Education secretary Gavin Williamson is proposing a 50% higher education cut in arts, humanities and media subjects, to support subjects with better earning potential, described as “horrific” , “catastrophic” and "philistine" by cultural leaders.

The cuts for the 2021/22 year affect such higher education subjects as the performing and creative arts, media studies and archaeology.

Williamson has written to the Office for Students, the independent regulator for higher education in England which is conducting the consultation, saying the OFS should "reprioritise funding towards the provision of high-cost, high-value subjects that support the NHS and wider healthcare policy, high-cost STEM subjects and/or specific labour market needs".

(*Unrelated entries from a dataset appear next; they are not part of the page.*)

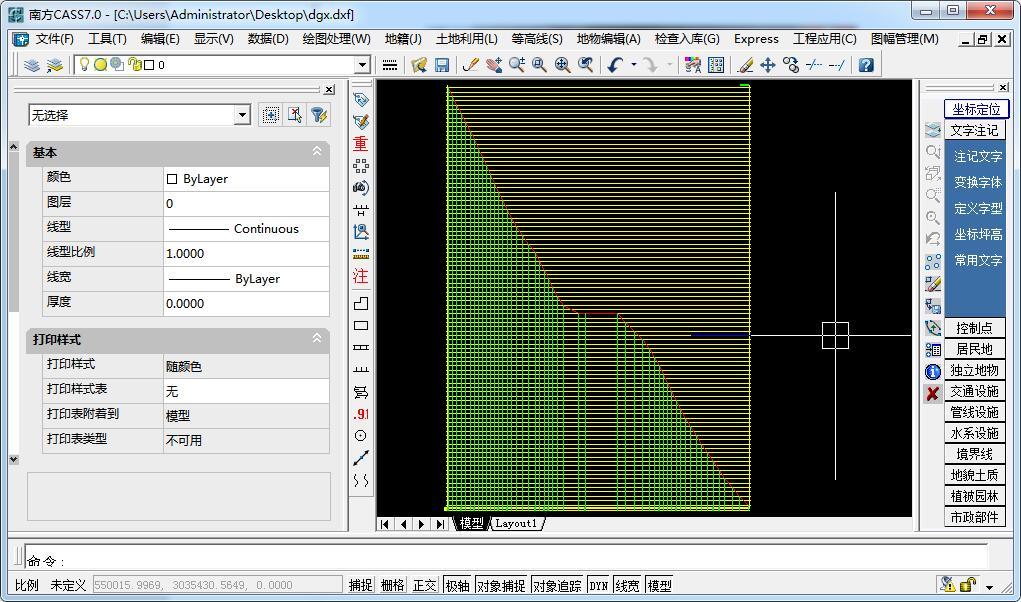Viewport: 1021px width, 602px height.
Task: Click the 水系设施 button
Action: [x=973, y=433]
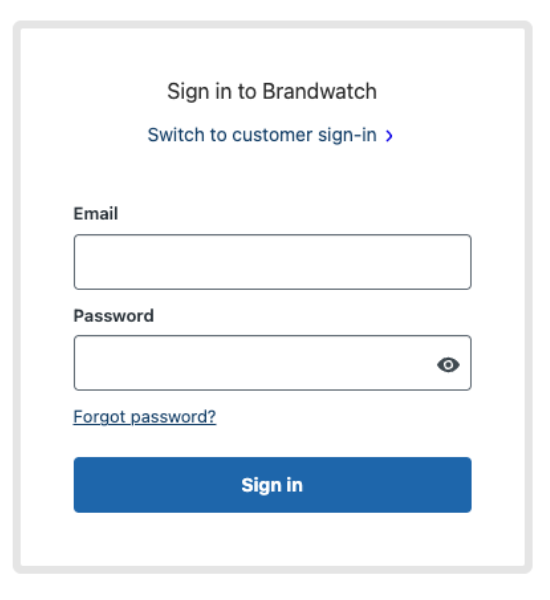The height and width of the screenshot is (600, 550).
Task: Click blank card area below Sign in
Action: pyautogui.click(x=273, y=540)
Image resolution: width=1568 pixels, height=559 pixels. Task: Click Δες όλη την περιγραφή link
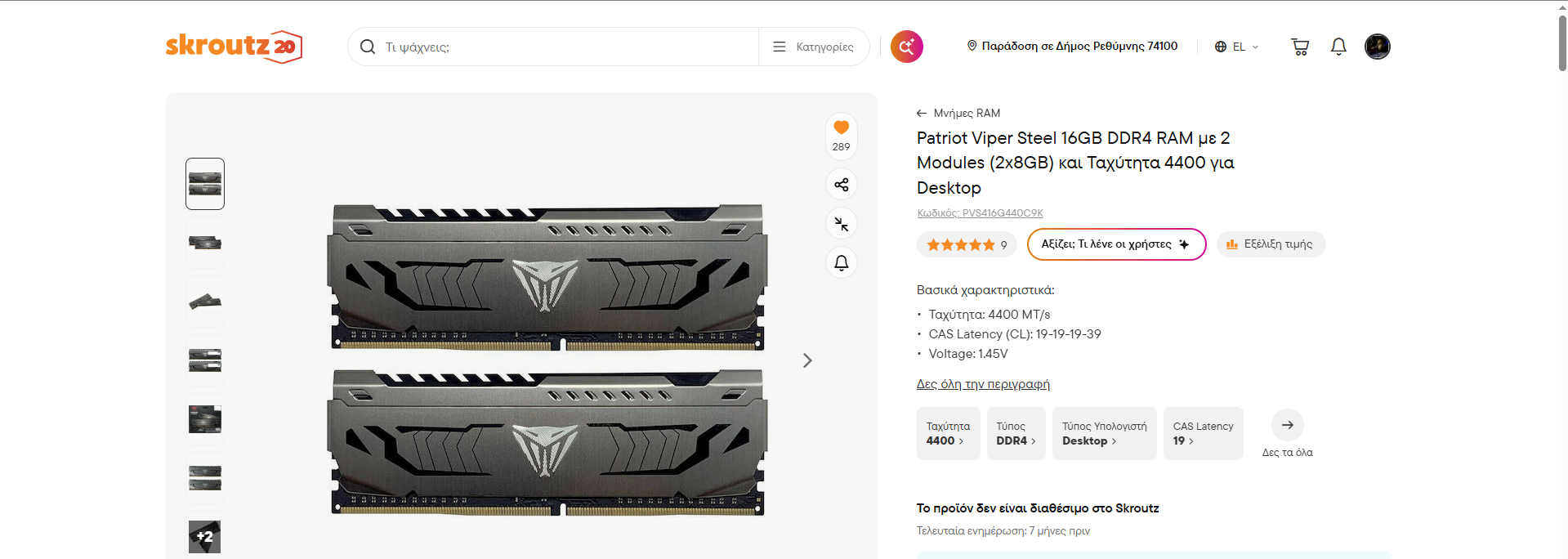983,384
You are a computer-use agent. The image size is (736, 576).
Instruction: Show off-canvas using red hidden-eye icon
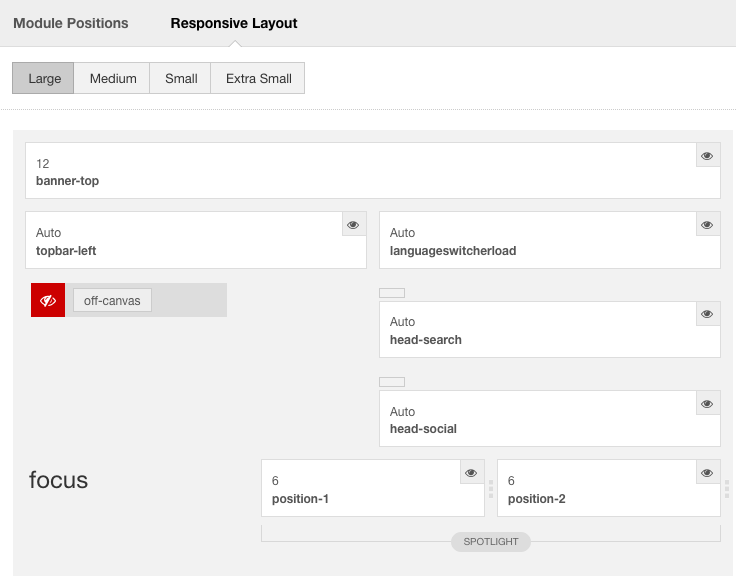48,300

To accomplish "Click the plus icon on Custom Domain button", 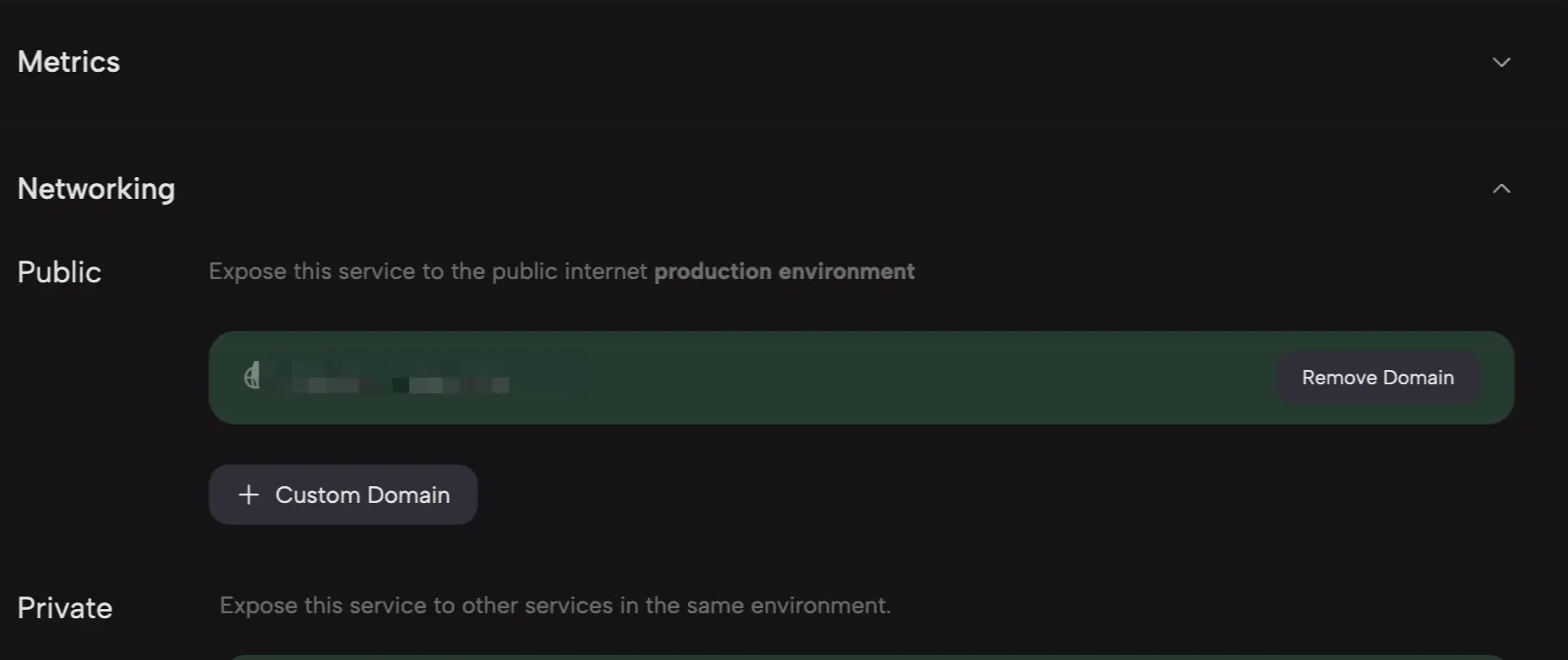I will 248,495.
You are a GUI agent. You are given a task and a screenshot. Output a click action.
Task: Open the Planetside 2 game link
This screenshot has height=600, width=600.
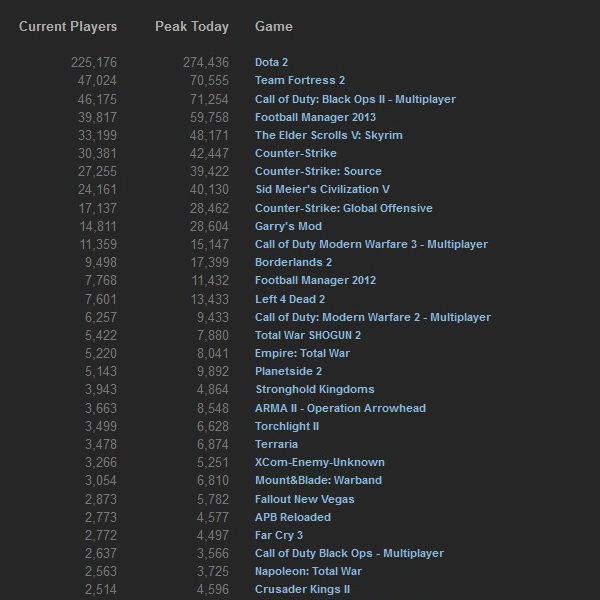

The deadline is tomorrow, May 6, for responses. Go to paragraph 21 at https://www.officeforstudents.org.uk/publications/consultation-on-recurrent-funding-for-2021-22/

"Art is not a hobby and talent can come from anywhere" the actor and director Samuel West (pictured), who is also chair of the National Campaign for the Arts, told The Stage. "Affordable music, drama and design courses fund a profitable world-class industry that keeps us sane and civilised. Even among the government’s recent proposals, this one is particularly ill-thought-out and must be opposed."

Graeme Du Fresne, head of music at the Italia Conti School, said: "There’s a strong whiff of the government knowing the price of everything and the value of nothing in their thinking, which appears to be driven by the notion that graduate career income in performing arts subjects fares poorly with some other professions.

"This analysis fails to consider a number of benefits arts performance delivers to communities and the country as a whole. For example, during the pandemic we have witnessed the arts’ ability to foster well- being, helping to heal and nourish the nation in lockdown."

West added that the cuts would "narrow and eventually choke" the talent pipeline in the industry. "How can you think that [our] industry is not ‘a priority’, unless through some twisted worldview that believes turning out empathetic people who work collectively and are skilled in critical thinking is inimical to your vision? That punitive, philistine agenda is now the only explanation I can think of" he said.